Looking at your other thread on the type of Moke you are considering (or at least the type people are suggesting) it seems like you are prepared to spend enough money to hopefully avoid the usual Blue Slip defect fails of rust, poor brakes, worn suspension etc, although you need to be careful that you don't end up with them even with the higher priced Mokes.

For $15K plus, I would be surprised and suspicious if the seller isn't prepared to provide a local roadworthy cert, however this is certainly no guarantee that it will pass a Blue Slip. A Pink Slip (the regular NSW annual roadworthy certificate) is far easier to get a vehicle through and other states are much more complacent about certain aspects than NSW is.

Non standard modifications are a big trap when it comes to registering an interstate vehicle. Things that are OK in Qld or Vic, may still pass in NSW, but often only after expensive engineers reports have been obtained. Things like Mod Plates for extra seats, non-factory seats, roll bars, non standard engines etc are worthless in NSW. You may well need engineers certificates for all of these things and more. Interstate sellers often won't have them, as they don't need to produce them when renewing rego in their home state. Even if they do, you would need to find out if they are acceptable to the NSW authorities.

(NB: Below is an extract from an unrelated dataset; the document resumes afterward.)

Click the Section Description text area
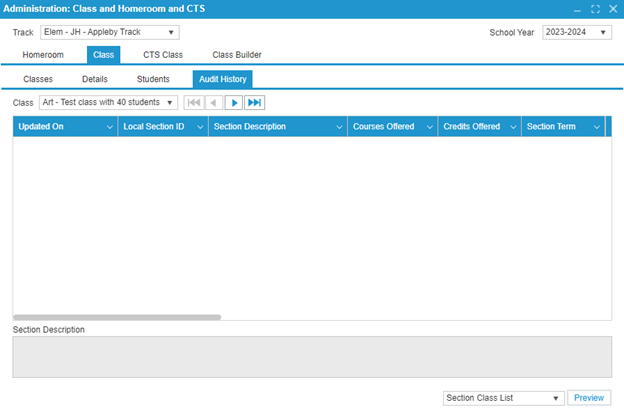[311, 357]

For this reason, you're probably better off looking for something as standard as possibleif looking at ex NSW vehicles and look hard at rust (a VERY common Moke problem - and a lot of inspectors know that, so will be looking), brakes, oil leaks and suspension.

That said, a lot of reasonably good Mokes for sale do need brakes and suspension overhauled anyway, which isn't such a bad thing as if you do it yourself, you know they're right - just so long as you know that before you buy, so that you can factor it in.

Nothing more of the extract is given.